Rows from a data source
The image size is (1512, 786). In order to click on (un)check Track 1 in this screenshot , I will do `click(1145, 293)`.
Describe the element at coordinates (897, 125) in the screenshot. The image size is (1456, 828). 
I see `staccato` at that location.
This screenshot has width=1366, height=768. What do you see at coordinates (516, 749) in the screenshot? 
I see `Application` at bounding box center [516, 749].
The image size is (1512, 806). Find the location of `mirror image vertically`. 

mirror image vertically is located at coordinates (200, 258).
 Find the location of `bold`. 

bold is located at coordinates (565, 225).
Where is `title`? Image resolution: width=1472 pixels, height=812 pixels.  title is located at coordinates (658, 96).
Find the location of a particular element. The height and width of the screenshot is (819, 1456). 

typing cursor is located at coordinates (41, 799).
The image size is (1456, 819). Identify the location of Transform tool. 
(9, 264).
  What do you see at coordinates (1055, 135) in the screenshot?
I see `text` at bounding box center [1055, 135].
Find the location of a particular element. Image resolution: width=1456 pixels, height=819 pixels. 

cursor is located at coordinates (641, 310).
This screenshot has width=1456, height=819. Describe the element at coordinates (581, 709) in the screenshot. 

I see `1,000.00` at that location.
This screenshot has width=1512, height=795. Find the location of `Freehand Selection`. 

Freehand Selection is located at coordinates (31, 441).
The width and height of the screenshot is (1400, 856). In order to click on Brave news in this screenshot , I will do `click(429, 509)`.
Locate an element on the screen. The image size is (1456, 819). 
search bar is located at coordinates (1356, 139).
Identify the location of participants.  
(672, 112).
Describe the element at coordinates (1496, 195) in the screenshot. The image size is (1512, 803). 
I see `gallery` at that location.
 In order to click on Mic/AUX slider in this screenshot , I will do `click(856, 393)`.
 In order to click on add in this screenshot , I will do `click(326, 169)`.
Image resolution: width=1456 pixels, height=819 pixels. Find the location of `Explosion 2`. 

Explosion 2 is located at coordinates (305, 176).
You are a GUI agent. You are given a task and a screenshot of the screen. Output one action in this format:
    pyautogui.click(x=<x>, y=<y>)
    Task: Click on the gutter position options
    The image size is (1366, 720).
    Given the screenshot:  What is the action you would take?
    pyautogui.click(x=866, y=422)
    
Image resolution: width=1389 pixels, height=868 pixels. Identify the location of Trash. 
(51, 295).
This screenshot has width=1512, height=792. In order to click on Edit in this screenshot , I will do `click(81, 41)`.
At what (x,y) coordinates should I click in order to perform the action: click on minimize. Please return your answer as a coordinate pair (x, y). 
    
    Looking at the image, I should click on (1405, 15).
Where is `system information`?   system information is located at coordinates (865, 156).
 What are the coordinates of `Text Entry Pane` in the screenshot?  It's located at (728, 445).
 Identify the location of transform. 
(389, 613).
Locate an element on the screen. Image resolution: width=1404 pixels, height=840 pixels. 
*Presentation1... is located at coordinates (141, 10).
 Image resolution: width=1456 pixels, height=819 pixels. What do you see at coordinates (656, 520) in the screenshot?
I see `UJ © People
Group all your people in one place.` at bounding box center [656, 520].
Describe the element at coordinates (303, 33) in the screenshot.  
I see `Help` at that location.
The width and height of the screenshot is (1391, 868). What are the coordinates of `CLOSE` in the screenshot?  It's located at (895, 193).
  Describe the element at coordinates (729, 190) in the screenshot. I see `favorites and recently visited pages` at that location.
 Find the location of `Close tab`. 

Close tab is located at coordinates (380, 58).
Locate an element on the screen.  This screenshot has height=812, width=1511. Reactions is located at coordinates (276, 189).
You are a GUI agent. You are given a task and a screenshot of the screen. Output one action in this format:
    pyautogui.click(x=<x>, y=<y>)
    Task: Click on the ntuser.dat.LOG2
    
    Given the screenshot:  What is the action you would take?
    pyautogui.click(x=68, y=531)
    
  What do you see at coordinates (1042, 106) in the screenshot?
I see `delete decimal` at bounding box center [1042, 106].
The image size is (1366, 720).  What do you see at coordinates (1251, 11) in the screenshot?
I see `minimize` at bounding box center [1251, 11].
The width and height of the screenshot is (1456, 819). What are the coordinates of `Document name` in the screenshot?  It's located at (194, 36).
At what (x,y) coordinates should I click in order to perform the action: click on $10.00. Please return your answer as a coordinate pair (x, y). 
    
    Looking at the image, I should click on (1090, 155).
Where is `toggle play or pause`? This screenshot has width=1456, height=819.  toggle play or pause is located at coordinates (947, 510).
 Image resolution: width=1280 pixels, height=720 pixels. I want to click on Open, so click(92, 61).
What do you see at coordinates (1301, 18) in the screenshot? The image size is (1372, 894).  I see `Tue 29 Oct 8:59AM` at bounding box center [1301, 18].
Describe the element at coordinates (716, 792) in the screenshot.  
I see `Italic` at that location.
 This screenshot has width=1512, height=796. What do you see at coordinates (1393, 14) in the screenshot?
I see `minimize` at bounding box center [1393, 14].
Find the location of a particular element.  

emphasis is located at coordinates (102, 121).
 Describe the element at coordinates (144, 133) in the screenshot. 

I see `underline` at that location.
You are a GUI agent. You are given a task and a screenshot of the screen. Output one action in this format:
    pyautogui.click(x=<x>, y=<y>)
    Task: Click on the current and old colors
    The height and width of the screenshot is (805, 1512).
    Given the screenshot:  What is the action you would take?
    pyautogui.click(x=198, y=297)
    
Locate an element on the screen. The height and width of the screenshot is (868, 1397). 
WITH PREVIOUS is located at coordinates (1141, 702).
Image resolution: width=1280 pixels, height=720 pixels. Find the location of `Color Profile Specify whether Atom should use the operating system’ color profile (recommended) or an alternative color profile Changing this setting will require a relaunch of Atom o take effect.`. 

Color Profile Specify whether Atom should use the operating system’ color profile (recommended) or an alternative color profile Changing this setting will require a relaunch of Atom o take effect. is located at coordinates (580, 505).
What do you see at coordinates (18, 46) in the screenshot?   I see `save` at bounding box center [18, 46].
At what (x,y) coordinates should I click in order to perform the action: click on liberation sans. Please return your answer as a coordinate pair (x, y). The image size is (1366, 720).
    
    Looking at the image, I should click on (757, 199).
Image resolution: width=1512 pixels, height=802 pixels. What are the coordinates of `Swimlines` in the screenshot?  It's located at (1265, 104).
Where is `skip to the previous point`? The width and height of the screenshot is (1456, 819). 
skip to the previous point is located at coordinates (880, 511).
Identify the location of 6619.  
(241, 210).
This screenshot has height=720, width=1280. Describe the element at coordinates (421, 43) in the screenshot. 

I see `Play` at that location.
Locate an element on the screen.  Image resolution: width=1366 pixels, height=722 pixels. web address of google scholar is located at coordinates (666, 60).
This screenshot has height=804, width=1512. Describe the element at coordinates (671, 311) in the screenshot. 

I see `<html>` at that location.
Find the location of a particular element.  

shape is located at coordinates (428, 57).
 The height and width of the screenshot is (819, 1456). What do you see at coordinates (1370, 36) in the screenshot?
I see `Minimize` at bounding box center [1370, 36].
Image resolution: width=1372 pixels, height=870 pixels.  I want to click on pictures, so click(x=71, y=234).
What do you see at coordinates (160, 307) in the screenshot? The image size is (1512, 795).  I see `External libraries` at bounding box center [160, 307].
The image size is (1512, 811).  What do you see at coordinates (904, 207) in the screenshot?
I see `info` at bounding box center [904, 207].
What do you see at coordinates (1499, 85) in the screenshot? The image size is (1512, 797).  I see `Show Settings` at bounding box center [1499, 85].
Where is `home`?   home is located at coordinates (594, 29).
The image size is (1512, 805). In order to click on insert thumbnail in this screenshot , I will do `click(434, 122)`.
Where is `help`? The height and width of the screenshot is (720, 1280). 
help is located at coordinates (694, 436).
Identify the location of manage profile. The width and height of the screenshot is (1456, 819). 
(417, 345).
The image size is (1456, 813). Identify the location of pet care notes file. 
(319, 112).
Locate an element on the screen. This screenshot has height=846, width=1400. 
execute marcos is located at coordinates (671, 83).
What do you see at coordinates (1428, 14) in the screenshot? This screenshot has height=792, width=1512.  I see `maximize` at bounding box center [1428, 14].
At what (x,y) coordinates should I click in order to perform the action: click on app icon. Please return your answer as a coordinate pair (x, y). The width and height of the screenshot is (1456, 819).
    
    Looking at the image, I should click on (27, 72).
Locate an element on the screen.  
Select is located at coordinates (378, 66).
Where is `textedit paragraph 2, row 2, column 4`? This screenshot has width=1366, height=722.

◆ **Short task**
Copy the rows above verbatim, from the line with "y). The image size is (1366, 720)." up to and including the line with "help is located at coordinates (694, 436).".

◆ **Finished exercise**
At what (x,y) coordinates should I click in order to perform the action: click on liberation sans. Please return your answer as a coordinate pair (x, y). The image size is (1366, 720).
    
    Looking at the image, I should click on (757, 199).
Image resolution: width=1512 pixels, height=802 pixels. What are the coordinates of `Swimlines` in the screenshot?  It's located at (1265, 104).
Where is `skip to the previous point`? The width and height of the screenshot is (1456, 819). 
skip to the previous point is located at coordinates (880, 511).
Identify the location of 6619.  
(241, 210).
This screenshot has height=720, width=1280. Describe the element at coordinates (421, 43) in the screenshot. 

I see `Play` at that location.
Locate an element on the screen.  Image resolution: width=1366 pixels, height=722 pixels. web address of google scholar is located at coordinates (666, 60).
This screenshot has height=804, width=1512. Describe the element at coordinates (671, 311) in the screenshot. 

I see `<html>` at that location.
Find the location of a particular element.  

shape is located at coordinates (428, 57).
 The height and width of the screenshot is (819, 1456). What do you see at coordinates (1370, 36) in the screenshot?
I see `Minimize` at bounding box center [1370, 36].
Image resolution: width=1372 pixels, height=870 pixels.  I want to click on pictures, so click(x=71, y=234).
What do you see at coordinates (160, 307) in the screenshot? The image size is (1512, 795).  I see `External libraries` at bounding box center [160, 307].
The image size is (1512, 811).  What do you see at coordinates (904, 207) in the screenshot?
I see `info` at bounding box center [904, 207].
What do you see at coordinates (1499, 85) in the screenshot? The image size is (1512, 797).  I see `Show Settings` at bounding box center [1499, 85].
Where is `home`?   home is located at coordinates (594, 29).
The image size is (1512, 805). In order to click on insert thumbnail in this screenshot , I will do `click(434, 122)`.
Where is `help`? The height and width of the screenshot is (720, 1280). 
help is located at coordinates (694, 436).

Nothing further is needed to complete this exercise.